Soon after, her Japanese translation of “Anne of Green Gables” was published in 1952, and the book became a best-seller. More than 1 million copies of the novel have been sold to this day, according to Shinchosha Publishing Co.

The story has also been adapted for the stage. The Shiki Theatre Company has performed a musical about Anne around 500 times since April 1980. The show is a Japanese version of the musical that has been staged on the Prince Edward Island since 1965.

“The success of the musical here comes from the supreme popularity of the book,” said Takaho Nishimura, spokesperson for the theater company.
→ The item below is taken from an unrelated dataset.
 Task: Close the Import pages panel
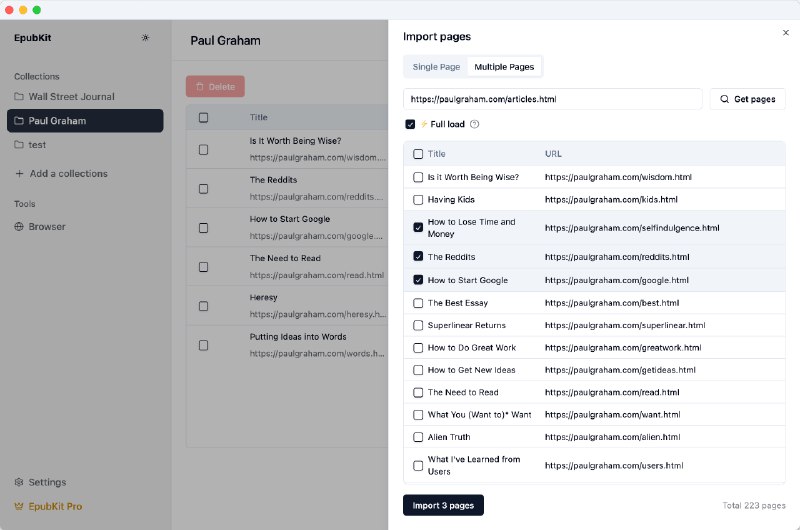(x=785, y=33)
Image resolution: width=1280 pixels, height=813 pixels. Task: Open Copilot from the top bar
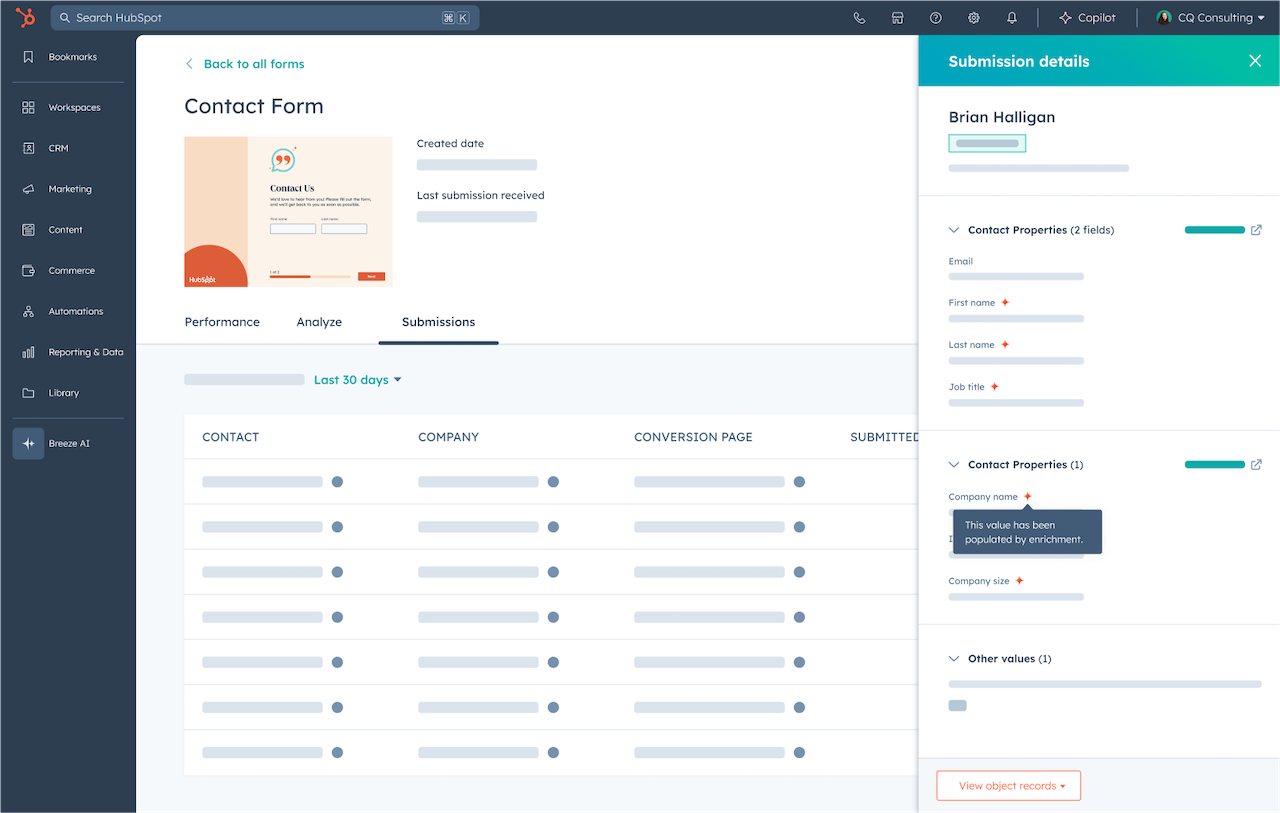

Perhaps the most Japanese interpretation of Anne is an animation. Produced by Nippon Animation, the cartoon series of “Anne of Green Gables” was first screened in January 1979 and has been re-broadcast on TV, CS or BS channels for around 10 years. To celebrate the 30th anniversary of the series this year, Nippon Animation will broadcast a new version from April.

Titled “Konnichiwa An” (“Hello Anne”), it is based on “Before Green Gables,” which Canadian novelist Budge Wilson wrote as a story detailing Anne’s life before her arrival at Green Gables. The book was published by Penguin Group in the United States and Canada in February, and the Japanese translation was published by Shinchosha Publishing in July.

Setsuko Iwasaki of Nippon Animation said the company staff were very much interested in “Anne before Green Gables” as the prequel of the best-seller. “Konnichiwa An” narrates 11 years of Anne’s life before she meets Matthew and Marilla, Iwasaki said in the e-mail.

“While Anne has a tough life of poverty and labor under her foster parents, by developing her imagination, she never loses hope. The story depicts the start of the life of Anne Shirley, who is always positive and has rich emotions,” she said.

An exhibition on Anne has also been held here. The “Anne of Green Gables Exhibition,” which visited five cities throughout 2008 and continued up until Jan. 12, has attracted some 170,000 people, according to organizers. The exhibition, which includes the manuscript of an “Anne” sequels by Montgomery and a Japanese manuscript by Muraoka, will travel to Sendai and Kumamoto Prefecture in March.

Though the centennial of the novel is now over, the boom in anything Anne- related in Japan should continue throughout this year, and probably for much, much longer.